Fukuoka uses his citrus orchard to illustrate this point. After killing more than 400 trees over a number of years, he concluded that trees only need to be pruned once they have been pruned. “If a single bud is snipped off a fruit tree...that may bring about disorder which cannot be undone.” (Fukuoka, 17) You can not simply stop pruning a tree once you have begun, that is negligence. However, trees left to grow in their natural form are healthy without human intervention. “The reason man’s improved techniques seem to be necessary is that the natural balance has been so badly upset beforehand by those same techniques that the land has become dependent on them.”(Fukuoka, 15) Fukuoka believes science and modern modes of understanding abstract nature into singular units rather than appreciate the variations and unknowability of the whole. “Why is it impossible to know nature? That which is conceived to be nature is only the idea of nature arising in each person’s mind.” (Fukuoka, 25) For Fukuoka nature is unknowable and omnipresent, we must observe the whole to understand that it is not understandable.

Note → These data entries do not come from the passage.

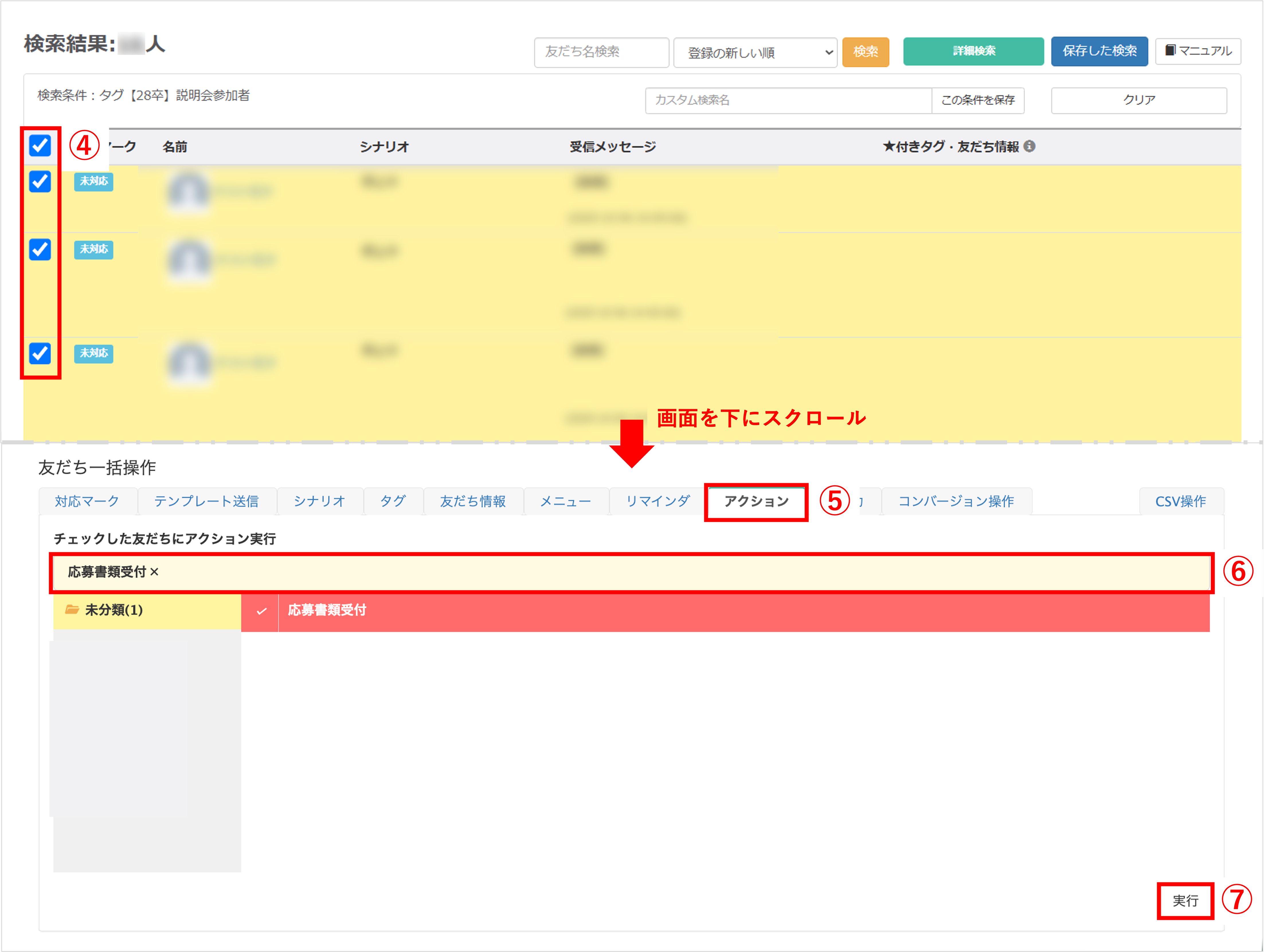The height and width of the screenshot is (952, 1274).
Task: Click the checkmark on the 応募書類受付 action row
Action: point(262,612)
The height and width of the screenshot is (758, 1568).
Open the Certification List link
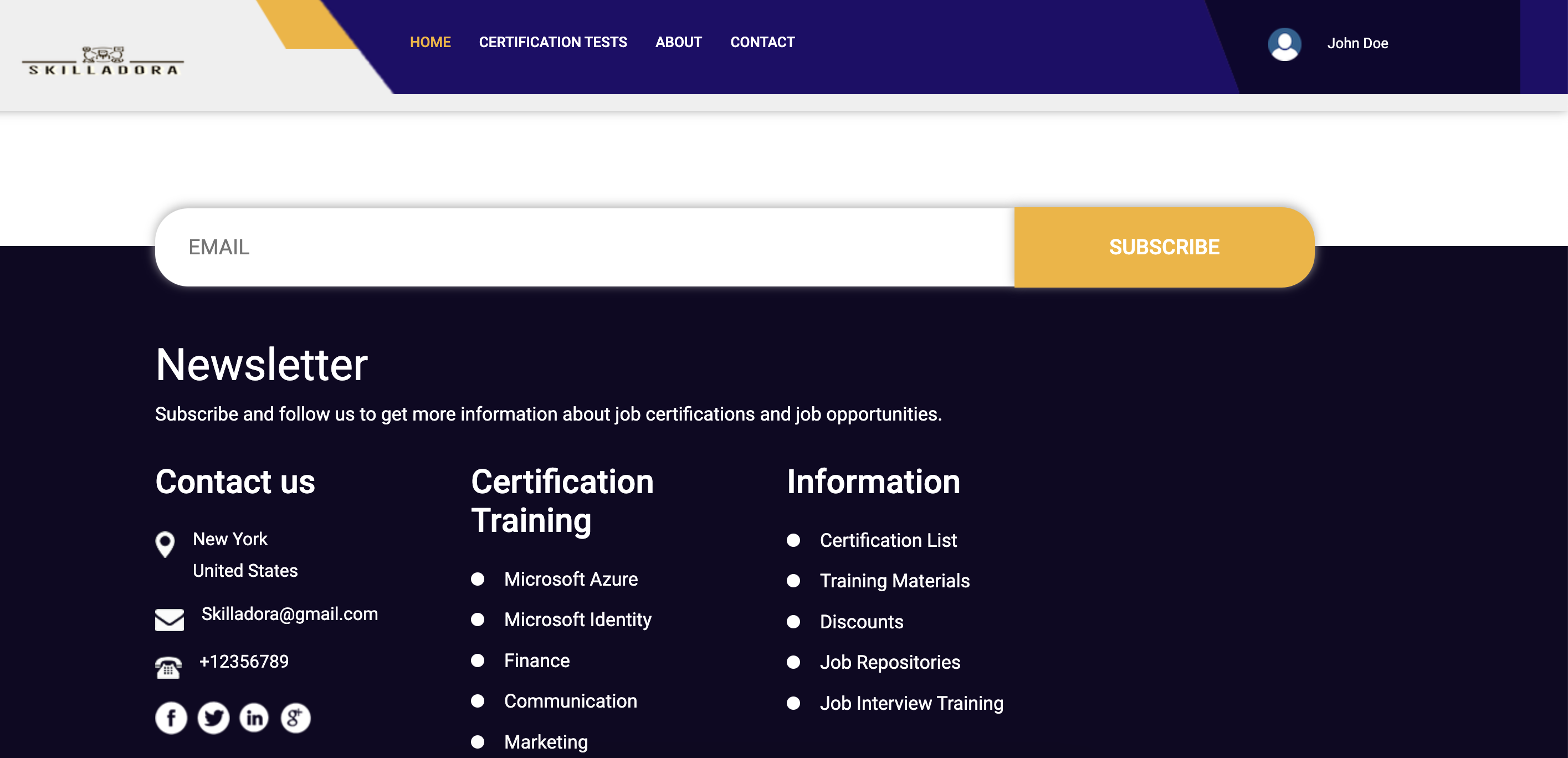click(888, 540)
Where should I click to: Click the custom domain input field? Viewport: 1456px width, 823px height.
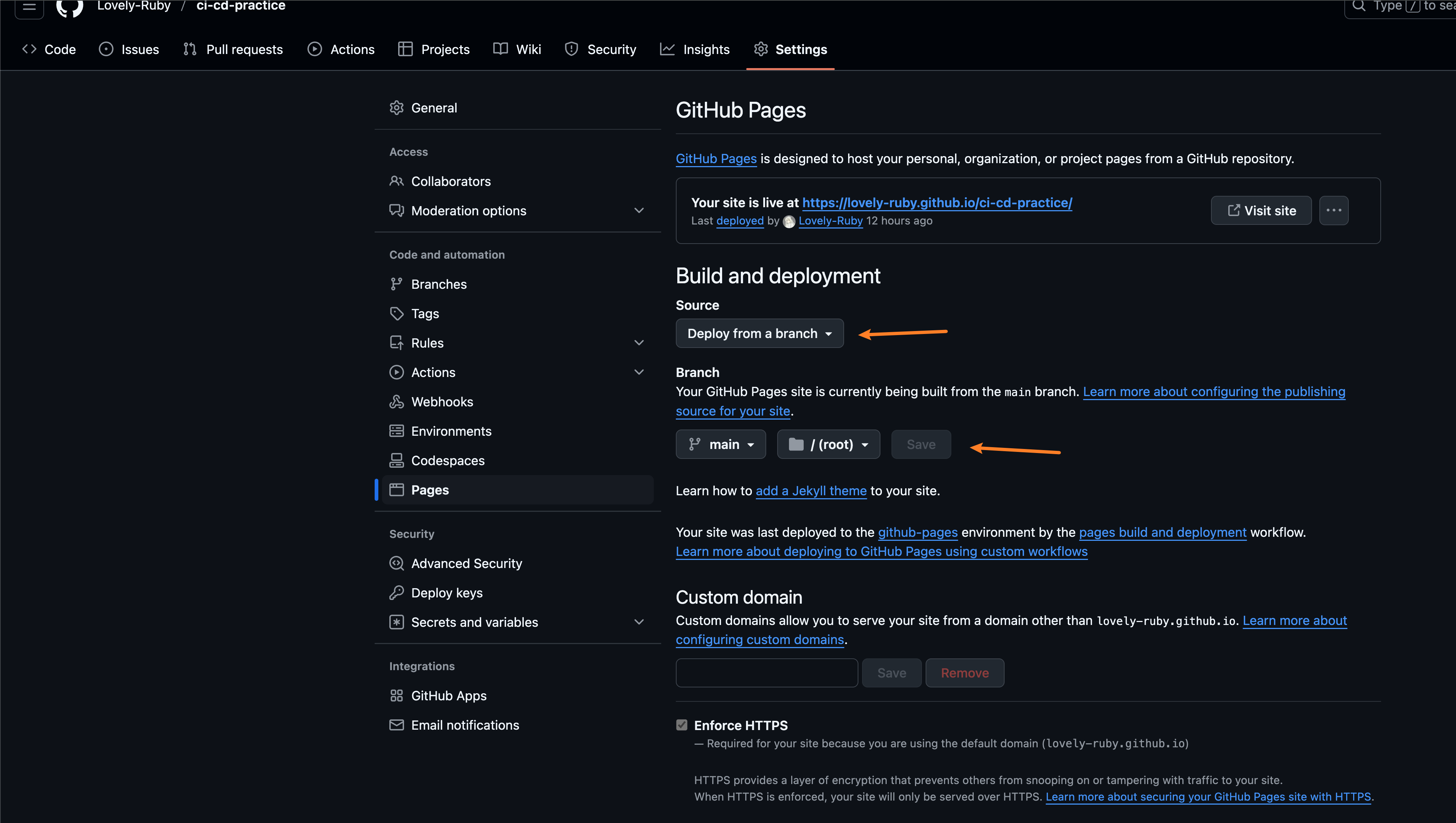(x=767, y=673)
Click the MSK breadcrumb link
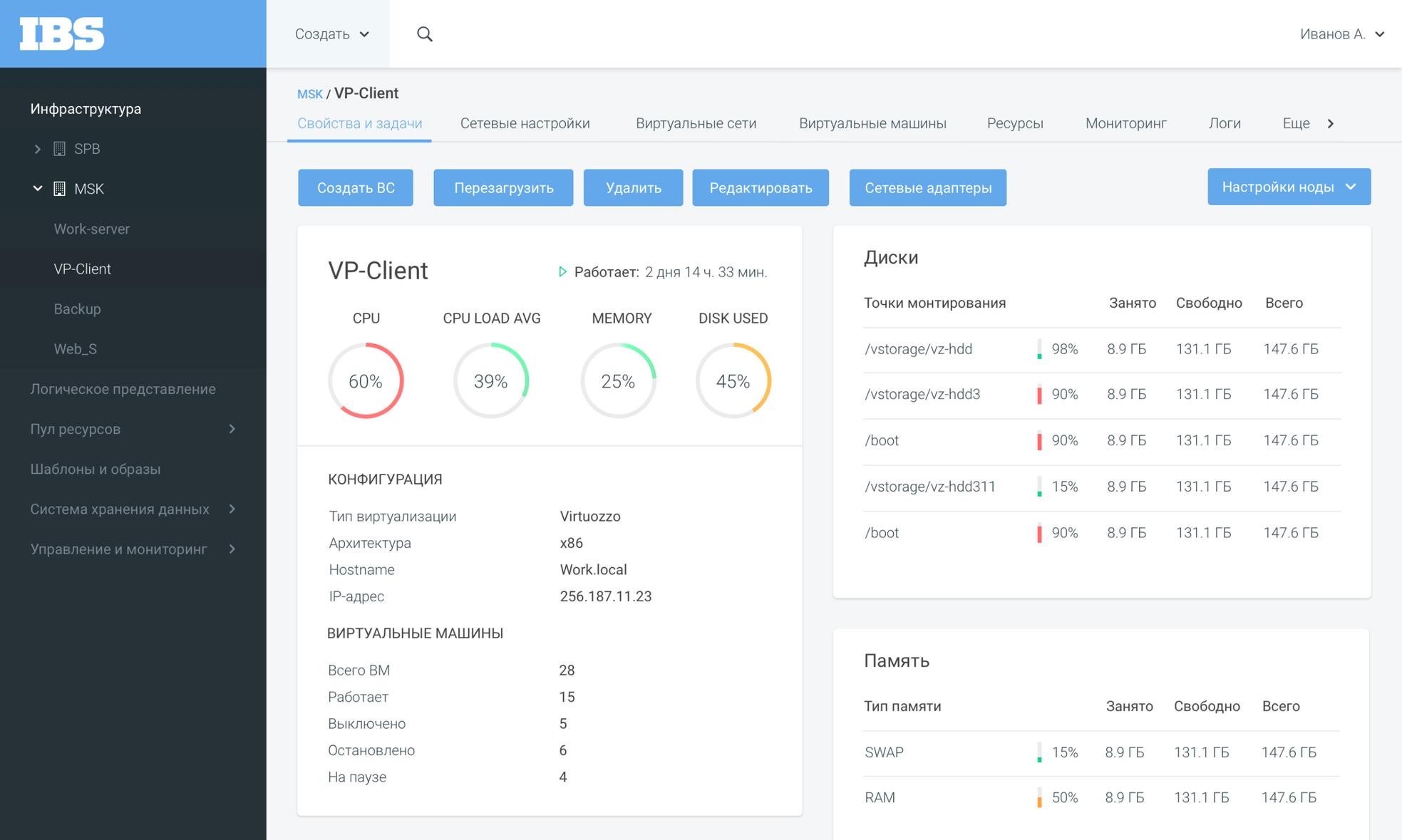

What I have been describing are two very different relationships to the same word. The first definition fetishizes and separates nature. Nature is somewhere else. The second folds nature into our mundane daily lives. Nature, in this view, is an omnipresent force or condition, not a place at a distance. The mundane nature is powerful because it connects all of us, human and not, in all of our experiences. Nature is the whole. As Fukuoka points out, we cannot see the whole. We can, however, terminate our abstracting tendencies as we learn to venerate the omnipresence of nature in our daily lives. As designers we must recognize that we are tending to a pruned tree, to use Fukuoka’s example. The changes that humans have made to the Earth’s systems make them reliant on our choices while we remain reliant on the Earth’s capacity to continue to bear fruit. What this methodology suggests for design is a new relationship to nature, one built on respect for the range of qualities produced by the complex network of relationships we depend on and that, now, depend on us.

Works Cited:

Fukuoka, Masanobu. The One-Straw Revolution : An Introduction to Natural Farming. New York, New York Review Books, 2009.

Oxford Dictionaries. “Nature | Definition of Nature in English by Oxford Dictionaries.” Oxford Dictionaries | English, 2018, en.oxforddictionaries.com/definition/nature. Accessed 10 Apr. 2019.